Patricia “Pat” Perini, a public television producer, director, writer and production executive for more than three decades, died Feb. 21 after a long battle with leukemia. She was 68.
Perini began her public TV career in 1969 as promotions director at KERA-TV in Dallas. There she helped launch Newsroom, an influential local public affairs show that served as a precursor to the PBS NewsHour. It was hosted and edited by print journalist Jim Lehrer, who went on to establish a nightly broadcast for PBS with co-anchor Robert MacNeil.
Perini moved to Napa Valley in 1987 after her marriage to Long Vineyards Winery owner Robert Long, her second husband, whom she met while producing a PBS program on wine.

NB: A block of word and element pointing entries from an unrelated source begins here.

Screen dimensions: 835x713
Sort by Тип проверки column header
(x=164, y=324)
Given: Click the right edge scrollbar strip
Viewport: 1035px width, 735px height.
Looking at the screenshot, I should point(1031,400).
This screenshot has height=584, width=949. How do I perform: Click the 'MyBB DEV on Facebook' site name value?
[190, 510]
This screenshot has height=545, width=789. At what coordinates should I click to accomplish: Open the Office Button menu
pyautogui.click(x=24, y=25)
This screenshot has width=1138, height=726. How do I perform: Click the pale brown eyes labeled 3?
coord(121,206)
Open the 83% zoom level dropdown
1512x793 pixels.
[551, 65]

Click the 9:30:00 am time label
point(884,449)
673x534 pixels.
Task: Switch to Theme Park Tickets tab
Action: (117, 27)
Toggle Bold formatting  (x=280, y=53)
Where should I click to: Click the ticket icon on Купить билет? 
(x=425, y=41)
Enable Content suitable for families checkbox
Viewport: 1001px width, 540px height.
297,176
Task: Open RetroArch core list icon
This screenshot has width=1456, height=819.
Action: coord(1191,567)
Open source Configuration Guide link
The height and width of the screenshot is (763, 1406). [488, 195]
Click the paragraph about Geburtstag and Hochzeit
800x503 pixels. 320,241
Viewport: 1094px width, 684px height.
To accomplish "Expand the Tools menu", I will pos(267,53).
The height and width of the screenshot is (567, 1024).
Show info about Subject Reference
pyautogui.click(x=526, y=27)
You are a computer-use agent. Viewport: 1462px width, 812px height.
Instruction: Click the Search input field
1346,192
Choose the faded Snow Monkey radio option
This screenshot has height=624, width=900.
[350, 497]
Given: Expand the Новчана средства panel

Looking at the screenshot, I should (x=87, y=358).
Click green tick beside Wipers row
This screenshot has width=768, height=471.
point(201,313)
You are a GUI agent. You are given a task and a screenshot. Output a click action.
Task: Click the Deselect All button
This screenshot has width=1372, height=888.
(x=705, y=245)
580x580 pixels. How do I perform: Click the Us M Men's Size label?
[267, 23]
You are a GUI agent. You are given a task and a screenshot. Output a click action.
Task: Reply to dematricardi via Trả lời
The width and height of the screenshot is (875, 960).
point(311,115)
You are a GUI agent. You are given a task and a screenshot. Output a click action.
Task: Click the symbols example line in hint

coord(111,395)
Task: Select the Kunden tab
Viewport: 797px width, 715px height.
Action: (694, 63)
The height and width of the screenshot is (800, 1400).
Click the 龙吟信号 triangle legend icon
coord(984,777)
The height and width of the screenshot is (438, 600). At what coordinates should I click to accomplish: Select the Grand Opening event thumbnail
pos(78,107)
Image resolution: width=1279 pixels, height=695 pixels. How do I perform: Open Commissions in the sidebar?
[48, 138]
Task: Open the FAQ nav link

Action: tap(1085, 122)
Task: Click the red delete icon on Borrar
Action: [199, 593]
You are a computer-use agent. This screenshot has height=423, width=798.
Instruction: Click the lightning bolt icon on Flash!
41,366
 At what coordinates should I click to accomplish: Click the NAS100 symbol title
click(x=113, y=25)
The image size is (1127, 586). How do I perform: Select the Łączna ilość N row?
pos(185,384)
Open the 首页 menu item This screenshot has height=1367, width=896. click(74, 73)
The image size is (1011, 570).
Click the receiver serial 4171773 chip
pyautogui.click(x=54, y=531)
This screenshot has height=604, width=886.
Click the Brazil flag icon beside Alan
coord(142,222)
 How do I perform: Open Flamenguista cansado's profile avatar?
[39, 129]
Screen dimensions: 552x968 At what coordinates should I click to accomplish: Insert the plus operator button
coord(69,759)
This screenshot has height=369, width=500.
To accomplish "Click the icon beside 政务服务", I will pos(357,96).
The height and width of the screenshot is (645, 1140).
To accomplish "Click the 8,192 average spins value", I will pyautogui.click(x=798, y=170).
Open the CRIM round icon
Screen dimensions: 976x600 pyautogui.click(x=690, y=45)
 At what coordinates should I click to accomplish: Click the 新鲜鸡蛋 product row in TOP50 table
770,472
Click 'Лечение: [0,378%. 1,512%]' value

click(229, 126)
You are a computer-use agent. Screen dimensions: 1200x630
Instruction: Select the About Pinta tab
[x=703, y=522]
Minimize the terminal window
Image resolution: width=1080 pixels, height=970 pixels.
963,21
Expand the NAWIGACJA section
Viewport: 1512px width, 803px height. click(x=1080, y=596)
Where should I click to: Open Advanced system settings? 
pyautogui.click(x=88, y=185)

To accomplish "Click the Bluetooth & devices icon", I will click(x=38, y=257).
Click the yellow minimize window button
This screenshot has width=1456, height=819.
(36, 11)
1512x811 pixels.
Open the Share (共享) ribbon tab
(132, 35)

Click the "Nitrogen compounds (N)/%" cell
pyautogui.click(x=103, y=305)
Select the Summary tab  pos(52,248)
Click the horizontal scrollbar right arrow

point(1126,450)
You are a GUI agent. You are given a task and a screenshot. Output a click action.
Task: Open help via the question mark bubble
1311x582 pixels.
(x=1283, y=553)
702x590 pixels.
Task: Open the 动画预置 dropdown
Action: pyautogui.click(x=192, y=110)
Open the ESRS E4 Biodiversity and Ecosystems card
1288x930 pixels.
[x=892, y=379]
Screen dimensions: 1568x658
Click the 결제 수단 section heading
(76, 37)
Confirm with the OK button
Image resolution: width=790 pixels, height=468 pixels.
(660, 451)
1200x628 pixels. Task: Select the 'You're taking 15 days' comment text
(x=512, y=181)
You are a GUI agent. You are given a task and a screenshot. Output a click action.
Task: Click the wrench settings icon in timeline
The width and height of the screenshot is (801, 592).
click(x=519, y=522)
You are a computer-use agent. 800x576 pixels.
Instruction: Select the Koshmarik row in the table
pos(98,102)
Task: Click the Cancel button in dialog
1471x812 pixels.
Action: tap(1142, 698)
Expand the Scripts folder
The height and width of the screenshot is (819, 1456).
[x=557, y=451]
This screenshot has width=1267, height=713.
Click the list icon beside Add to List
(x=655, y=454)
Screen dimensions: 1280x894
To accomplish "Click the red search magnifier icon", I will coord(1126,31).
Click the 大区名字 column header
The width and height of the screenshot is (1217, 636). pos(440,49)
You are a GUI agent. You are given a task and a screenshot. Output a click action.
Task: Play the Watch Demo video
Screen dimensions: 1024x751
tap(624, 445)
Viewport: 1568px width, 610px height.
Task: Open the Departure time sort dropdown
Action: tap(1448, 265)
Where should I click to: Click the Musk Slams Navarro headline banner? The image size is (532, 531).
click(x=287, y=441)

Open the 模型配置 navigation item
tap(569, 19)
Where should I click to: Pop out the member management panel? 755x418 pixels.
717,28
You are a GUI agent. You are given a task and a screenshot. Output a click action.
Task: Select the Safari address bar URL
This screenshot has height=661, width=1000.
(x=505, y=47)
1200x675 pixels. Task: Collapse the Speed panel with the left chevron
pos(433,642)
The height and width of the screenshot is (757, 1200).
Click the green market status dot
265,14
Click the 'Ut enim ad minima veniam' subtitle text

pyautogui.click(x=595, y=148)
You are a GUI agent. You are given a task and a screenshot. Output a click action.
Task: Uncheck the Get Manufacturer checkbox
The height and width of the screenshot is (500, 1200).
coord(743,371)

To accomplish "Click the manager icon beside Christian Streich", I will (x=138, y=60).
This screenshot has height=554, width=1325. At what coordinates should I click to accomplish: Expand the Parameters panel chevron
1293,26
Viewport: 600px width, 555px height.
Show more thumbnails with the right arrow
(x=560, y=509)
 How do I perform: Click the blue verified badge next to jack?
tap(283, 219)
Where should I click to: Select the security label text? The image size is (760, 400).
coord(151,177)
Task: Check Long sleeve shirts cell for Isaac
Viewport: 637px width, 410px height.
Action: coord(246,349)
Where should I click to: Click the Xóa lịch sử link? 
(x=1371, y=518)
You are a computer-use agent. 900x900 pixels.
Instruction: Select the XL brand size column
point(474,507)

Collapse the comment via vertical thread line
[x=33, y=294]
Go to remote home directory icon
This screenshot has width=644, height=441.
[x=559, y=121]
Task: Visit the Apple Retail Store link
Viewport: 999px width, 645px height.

She continued to produce public TV programs, including the two-part American Experience documentary LBJ, which received a duPont-Columbia Silver Baton for journalistic excellence; she worked with filmmaker David Grubin on the film, sharing credit as executive producer.
Perini’s other notable productions include The West of the Imagination, a six-part documentary on the American West, and Facing Evil With Bill Moyers, both produced in the late-1980s. She left KERA to become an independent producer in 1992, and produced a number of specials on health and wellness, including Straight Talk on Menopause.
Perini served on several Napa Valley community boards, and was board chair of Clinic Ole, which provides health-care services to vineyard workers.
She is survived by her husband, daughter and sister. A memorial service is planned for late spring. Her family requests that all donations be made to the Clinic Ole Foundation in Napa, Calif.